Exercise goal: Rewrite everything in the piece on self-kindness and weight loss from "If you need" down to "for so long?", putting "setback" wherever "stumbling block" occurs.

Selected excerpt:
The issue comes when we have had a few days or weeks of “Being Kind To ourselves” and we don’t feel any better, in fact, we feel worse.
We feel worse because we know we simply validated our actions with the “be kind to yourself” analogy. We know that what has really happened is that we have let ourselves down and not taken the action that we would have liked to. The action that may have been uncomfortable, but would have had a much more positive impact, the action we didn’t take would have made us proud. What could be kinder to ourselves than that?
We also add to our feelings that already needed to be dealt with. When we don’t deal with emotions, habits, behaviours and events, they stay within us and become much larger, the longer we hold on. They intensify and then we add to those feelings with the extra bonus of knowing we didn’t do what was really best for us.
This is not to place blame, but just create a self -awareness that we haven’t been taught to not only deal with what comes up, but deal with it in a way that brings us out of our pain, instead of hiding inside of it.
So what do we do instead?
If we take weight loss for example….
Being Kind to Lose Weight
Understand your triggers.
When we are having a bad day, have a list of positive actions to choose from instead of going to the usual habits and behaviours that you are wanting to change.
Understand that being uncomfortable will be part of any process of change. It’s ok to feel uncomfortable.
When we are having a hard time, what do we need? Know what brings you joy. Know what you need on days you find difficult.
When we have been losing weight and come across a stumbling block, what do we do? Have an accountability buddy, have a go-to action, have something or someone that makes a positive difference to you and your life. No one was meant to do anything alone -nothing great is ever achieved alone, and this includes weight loss.
I often hear people say “oh, I only did that because I was giving myself a day off” I only went off my eating plan because I had a rough week and I was being kind to myself” “ I gave myself the day off exercise because I was tired and I needed to be kind to myself”
Really?
If you need to sleep in because your body is asking for it- Do it.
If you make the choice to go off your eating plan because you had a rough week and your way of dealing with it was to eat chocolate, then own it and get back on track.
If on your way to weight loss, you came across a stumbling block and your way of dealing with that was to binge on food, then own it and get back on track.
Just don’t say it was because you were “Being Kind To Myself”
Ask yourself these questions
- Is it kinder to yourself to stay committed to your eating, even in tough times, because that then leads to the confidence in your body that you have been craving for so long?
- Is it kinder to yourself to push yourself to move when you don’t feel like it, even when you are stressed because you know exercise helps remove some of that stress and anxiety from your body?
- Is it kinder to yourself to put off something that you know will benefit you and using some sort of life excuse, when you know deep down this is what you want?
- Is it kinder to yourself to not be the very best you, you can possibly be, and to live every day knowing that you are not living up to your potential?
- Is it kinder to yourself to nourish your body when you are not well, have a rest, allow your body to heal and then get on with life, than to push through feeling awful while eating food that makes it more difficult for your body to heal?
- Is it kind to yourself to emotionally eat chocolate because you had a terrible disagreement with your boss, instead of actually dealing with the situation and your feelings so it does not continue?
I get it, I too feel the need to “Be Kind To Myself”. It’s just that over the years……I have realised many of the ways that I was “Being Kind To Myself” was not in fact being kind at all, it was quite the opposite.
I know that “being kind to myself” means that sometimes I need to push myself and question my thought processes and patterns.

Given data:
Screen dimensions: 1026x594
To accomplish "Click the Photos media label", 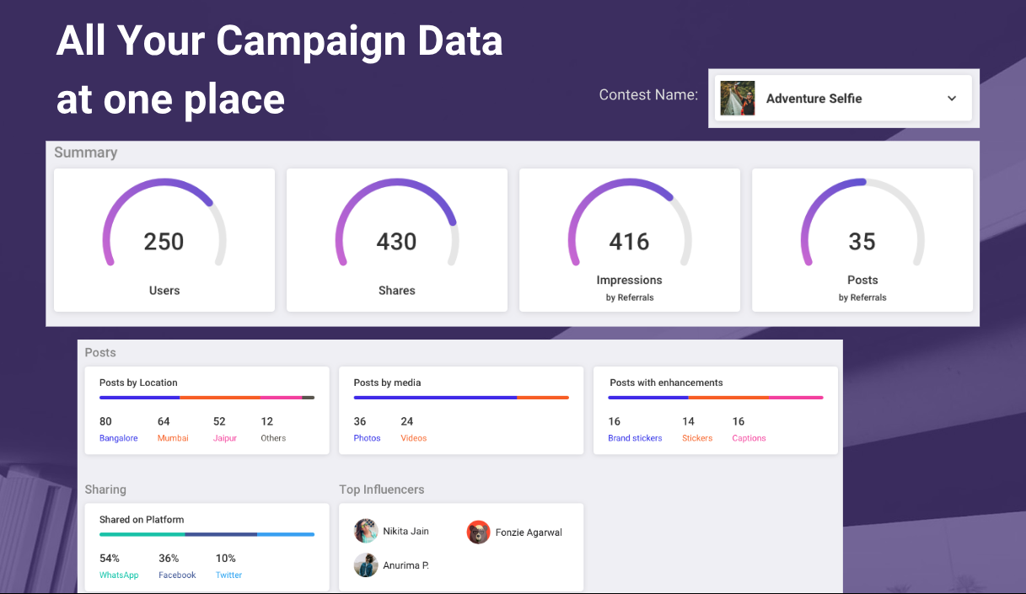I will 367,438.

Written answer:
If you need to sleep in because your body is asking for it- Do it.
If you make the choice to go off your eating plan because you had a rough week and your way of dealing with it was to eat chocolate, then own it and get back on track.
If on your way to weight loss, you came across a setback and your way of dealing with that was to binge on food, then own it and get back on track.
Just don’t say it was because you were “Being Kind To Myself”
Ask yourself these questions
- Is it kinder to yourself to stay committed to your eating, even in tough times, because that then leads to the confidence in your body that you have been craving for so long?